SET PROBLEM 1
Please copy the Python unicode post word for word, between "UnicodeDecodeError: 'ascii' codec can't decode byte 0xc3" and "unicode('abcdef' + chr(127))", inclusive.
SET PROBLEM 2
In the Python unicode post, what is the final "album" level of the directory structure meant to be?
SET PROBLEM 3
Write the next part of the Python unicode post, picking up after its last line.

Greetings everyone!!
First of all, I'm a python newbie; my apology in advance if I'm being silly with my question but I really hope some one can help me on this.
I got myself a project (just to start) to read iTunes library .xml file - iTunes Music Library.xml - and create the file system/directory structure reading the id3-meta tag information in this format: /genre/artist/album". The last bit - i.e. "album" - is the symbolic link to the album directory at the original iTunes location. Here is my problem to convert the html/xml character references (like & or %20 etc.) to plain text and I'm getting the error when the string contains stuff like ""%CC%81" ( i.e. é ) or %CC%88 ( i.e. ï ). Rest of the things are okay so far. The error is like this:
--------------------------------------------------------------------------------------
Traceback (most recent call last):
File "./metadata.py", line 153, in <module>
artist_dir = "%s/%s" % (media_dir, mn)
UnicodeDecodeError: 'ascii' codec can't decode byte 0xc3 in position 6: ordinal not in range(128)
----------------------------------------------------------------------------------------
After a bit more digging, I think, I know why I get this error but I'm not that expert to figure out a solution. Python, by default, uses the ASCII, hence characters with an ASCII value > 127 (as ASCII only defined numeric values from 0 to 127) in the input data, generates UnicodeDecodeError as, that character can't be handled by the ASCII encoding. This error can be easily reproduced like this:
>>> unicode('abcdef' + chr(127))
u'abcdef\x7f'
>>> unicode('abcdef' + chr(128))
Traceback (most recent call last):
File "<stdin>", line 1, in <module>
UnicodeDecodeError: 'ascii' codec can't decode byte 0x80 in position 6: ordinal not in range(128)
>>>
In fact, anything, which is "accented" throws this error in:
>>> unicode('abc©')
Traceback (most recent call last):
File "<stdin>", line 1, in <module>
UnicodeDecodeError: 'ascii' codec can't decode byte 0xc2 in position 3: ordinal not in range(128)
>>> unicode(u'abc©')

DATA EXCERPT
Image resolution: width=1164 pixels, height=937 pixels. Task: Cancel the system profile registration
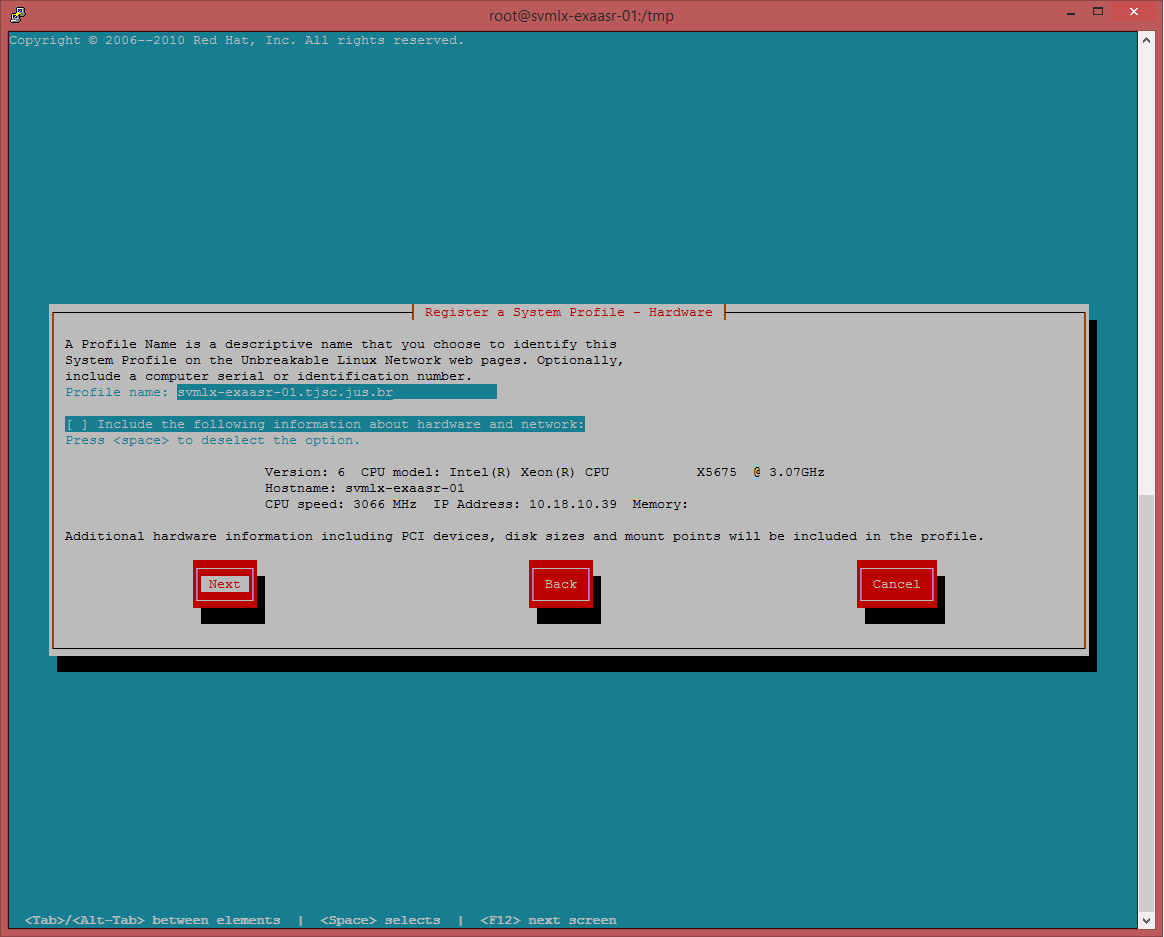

TASK ANSWER 1
UnicodeDecodeError: 'ascii' codec can't decode byte 0xc3 in position 6: ordinal not in range(128)
----------------------------------------------------------------------------------------
After a bit more digging, I think, I know why I get this error but I'm not that expert to figure out a solution. Python, by default, uses the ASCII, hence characters with an ASCII value > 127 (as ASCII only defined numeric values from 0 to 127) in the input data, generates UnicodeDecodeError as, that character can't be handled by the ASCII encoding. This error can be easily reproduced like this:
>>> unicode('abcdef' + chr(127))

TASK ANSWER 2
A symbolic link to the album directory at the original iTunes location.

TASK ANSWER 3
u'abc\xa9'
>>>
In my case, the error was due to the string: "Beyoncé", which can't be handled by ASCII encoding. I was really confused in the first place and was banging my head against the screen to explain this:
[santanu@baba test]$ ls -l
total 8
drwxrwxr-x 2 santanu santanu 4096 2010-02-03 11:20 Beyoncé
drwxrwxr-x 2 santanu santanu 4096 2010-02-03 11:18 Beyoncé
i.e. two directories at the same place co-exist with exactly the same name and then I found the difference:
>>> import os
>>> os.listdir('/home/santanu/Scripts/test')
['Beyonc\xc3\xa9', 'Beyonce\xcc\x81']
>>> unicode('Beyoncé')
Traceback (most recent call last):
File "<stdin>", line 1, in <module>
UnicodeDecodeError: 'ascii' codec can't decode byte 0xc3 in position 6: ordinal not in range(128)
>>> unicode(u'Beyoncé')
u'Beyonc\xe9'
the two directories with actually two different values. The first one, at 11:20 was created by the python script and the latter one, at 11:18 was created by hand using "mkdir". Now if I use the python script to create a symbolic link to the the manually-created directory [using os.system("ln -sf ... ...")], it end up with a invalid link. You need to create the directory by hand: mkdir -p "/tmp/testSource/Beyoncé/B'Day [Deluxe Edition]
before running the script below to see what I mean. This is obviously a snippet of the original script but should be enough to demonstrate the problem.
#!/usr/bin/env python
# -*- coding: ISO-8859-15 -*-
import os, re, sys, string;
import urllib, htmlentitydefs;
xmlLoc = "<string>file://localhost/Volumes/DataCenter/nMedia/mMusic/iTunes/iTunes%20Music/Beyonce%CC%81/B'Day%20%5BDeluxe%20Edition%5D/Amor%20Gitano.m4a</string>"
def xmlRef2txt(text):
def fixup(m):
text = m.group(0)
if text[:2] == "&#":
# character reference
try:
if text[:3] == "&#x":
return unichr(int(text[3:-1], 16))
else:
return unichr(int(text[2:-1]))
except ValueError:
pass
else:
# named entity
try:
text = unichr(htmlentitydefs.name2codepoint[text[1:-1]])
except KeyError:
pass
return text # leave as is
return re.sub("&#?\w+;", fixup, text)
def toTxt1(xmlString):
String = xmlString.split("/")
iX = xmlRef2txt(urllib.unquote(String[-4]))
iY = xmlRef2txt(urllib.unquote(String[-3]))
return (iX, iY)
(mn,op) = toTxt1(xmlLoc)
#print "%s\t%s" % (op,mn)
media_dir = "/tmp/testTarget"
artist_dir = "%s/%s" % (media_dir, mn)
album_dir = artist_dir + "/%s" % op
print "mkdir -p " + "\"" + album_dir + "\""
os.system("mkdir -p " + "\"" + artist_dir + "\"")
os.system("ln -sf \"/tmp/testSource/%s/%s\" " % (mn,op) + "\"" + album_dir + "\"")
Dose anyone have a clue what I'm doing wrong or missing?
Sorry for my long post but I was just trying to provide as much info I can to make to easy for everyone (and myself). Thanks in advance for your help. cheers!!!